FDA issues updated safety warning on transvaginal mesh

July 28, 2011

The FDA has issued an updated safety communication warning health care providers and patients that transvaginal placement of mesh to repair pelvic organ prolapse may expose patients to greater risk than other surgical options.

The FDA has issued an updated safety communication warning health care providers and patients that transvaginal placement of mesh to repair pelvic organ prolapse may expose patients to greater risk than other surgical options.

"There are clear risks associated with the transvaginal placement of mesh to treat pelvic organ prolapse," said William Maisel, MD, MPH, of the FDA. "The FDA is asking surgeons to carefully consider all other treatment options and to make sure that their patients are fully informed of potential complications from surgical mesh."

The FDA issued a safety communication in 2008 due to increasing concerns about adverse events associated with the transvaginal placement of mesh. Since then, the agency said the number of adverse events has continued to climb. From 2008 to 2010, the FDA received 1,503 adverse event reports associated with mesh used for pelvic organ prolapse repair, five times as many as the agency received from 2005 to 2007.

The most frequently reported complications from surgical mesh include erosion, pain, infection, bleeding, dyspareunia, organ perforation from surgical tools used in the mesh placement procedure, and urinary problems. Some reports cited the need for additional surgeries or hospitalization to treat complications or to remove the mesh.

The FDA recommends that health care providers:

  • recognize that in most cases, pelvic organ prolapse can be treated successfully without mesh
  • know that surgical mesh is a permanent implant that can make any future surgical repairs more challenging and can put the patient at risk for additional complications and surgeries
  • consider that mesh placed abdominally may result in lower rates of mesh complications compared with transvaginal surgery with mesh.

In a statement released shortly after the FDA announcement, the AUA emphasized that the warning only pertains to use of transvaginal mesh for pelvic organ prolapse, and does not concern the use of mesh for the surgical treatment of stress urinary incontinence.

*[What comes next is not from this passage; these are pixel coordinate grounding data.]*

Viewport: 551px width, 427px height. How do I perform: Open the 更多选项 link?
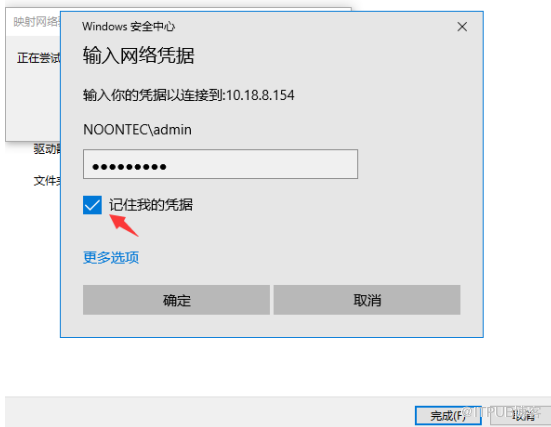(111, 258)
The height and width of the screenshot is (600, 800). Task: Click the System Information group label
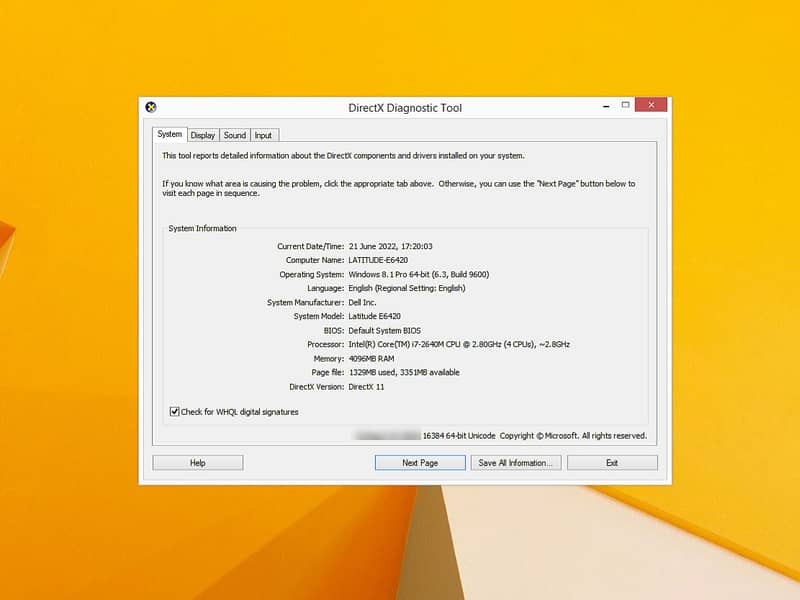203,228
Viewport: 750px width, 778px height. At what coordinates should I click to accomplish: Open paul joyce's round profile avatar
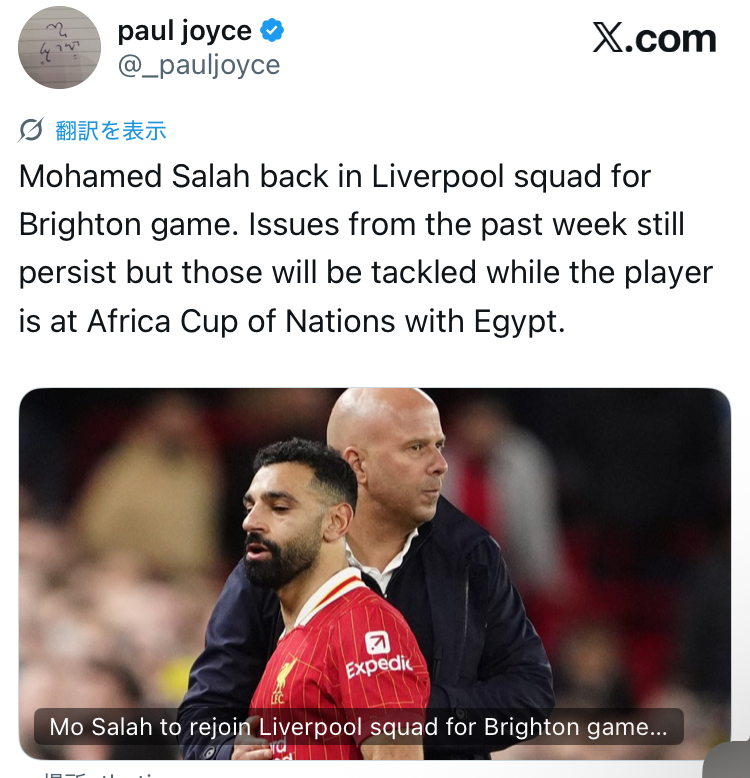tap(60, 48)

"This announcement reinforces the importance of discussing the potential for these complications with prospective patients prior to performing pelvic organ prolapse surgeries that utilize mesh, and of documenting that discussion in the patient’s medical record," the AUA statement said.

The FDA also announced that an outside panel of experts in obstetrics and gynecology will meet on Sept. 8-9, 2011, to discuss the safety and effectiveness of surgical mesh used to treat prolapse and stress incontinence. The panel will discuss the risk of transvaginal prolapse repair, clinical studies that may be necessary to address risks and benefits of this type of surgery, and the FDA’s interim recommendations for health care professionals and patients.